(Saved data entries)

━━━━━━━━━━━━━━━━━━━━

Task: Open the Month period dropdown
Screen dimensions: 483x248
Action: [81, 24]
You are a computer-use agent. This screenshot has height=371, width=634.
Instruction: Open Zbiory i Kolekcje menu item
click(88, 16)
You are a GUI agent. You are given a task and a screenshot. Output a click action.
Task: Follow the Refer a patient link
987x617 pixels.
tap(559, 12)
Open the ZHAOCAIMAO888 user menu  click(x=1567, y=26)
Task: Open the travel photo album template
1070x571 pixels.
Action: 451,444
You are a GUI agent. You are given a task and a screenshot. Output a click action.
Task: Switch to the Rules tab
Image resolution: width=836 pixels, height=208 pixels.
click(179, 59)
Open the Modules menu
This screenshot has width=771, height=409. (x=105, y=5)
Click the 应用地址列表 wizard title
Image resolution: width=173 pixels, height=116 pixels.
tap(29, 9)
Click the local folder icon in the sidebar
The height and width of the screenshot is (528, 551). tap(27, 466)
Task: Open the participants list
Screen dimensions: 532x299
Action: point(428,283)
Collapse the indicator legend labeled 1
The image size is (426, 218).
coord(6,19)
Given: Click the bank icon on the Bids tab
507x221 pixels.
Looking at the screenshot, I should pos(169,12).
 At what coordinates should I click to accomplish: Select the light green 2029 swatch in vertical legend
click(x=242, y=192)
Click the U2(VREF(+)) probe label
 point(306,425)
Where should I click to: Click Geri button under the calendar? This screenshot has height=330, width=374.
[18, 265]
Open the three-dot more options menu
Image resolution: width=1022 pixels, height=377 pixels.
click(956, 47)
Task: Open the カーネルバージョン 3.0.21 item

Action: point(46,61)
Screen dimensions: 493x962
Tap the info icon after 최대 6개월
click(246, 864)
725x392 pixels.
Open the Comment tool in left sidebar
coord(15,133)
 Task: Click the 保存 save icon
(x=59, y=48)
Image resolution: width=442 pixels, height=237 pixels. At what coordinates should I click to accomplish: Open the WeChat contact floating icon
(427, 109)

━━━━━━━━━━━━━━━━━━━━

__WHAT IS BEING ASKED__: From the records above, retype only the lines starting at the line that contains "Open the Modules menu" and ending at the line that contains "Given: Click the bank icon on the Bids tab", both included.

__RESULT FOR THIS EXERCISE__:
Open the Modules menu
This screenshot has width=771, height=409. (x=105, y=5)
Click the 应用地址列表 wizard title
Image resolution: width=173 pixels, height=116 pixels.
tap(29, 9)
Click the local folder icon in the sidebar
The height and width of the screenshot is (528, 551). tap(27, 466)
Task: Open the participants list
Screen dimensions: 532x299
Action: point(428,283)
Collapse the indicator legend labeled 1
The image size is (426, 218).
coord(6,19)
Given: Click the bank icon on the Bids tab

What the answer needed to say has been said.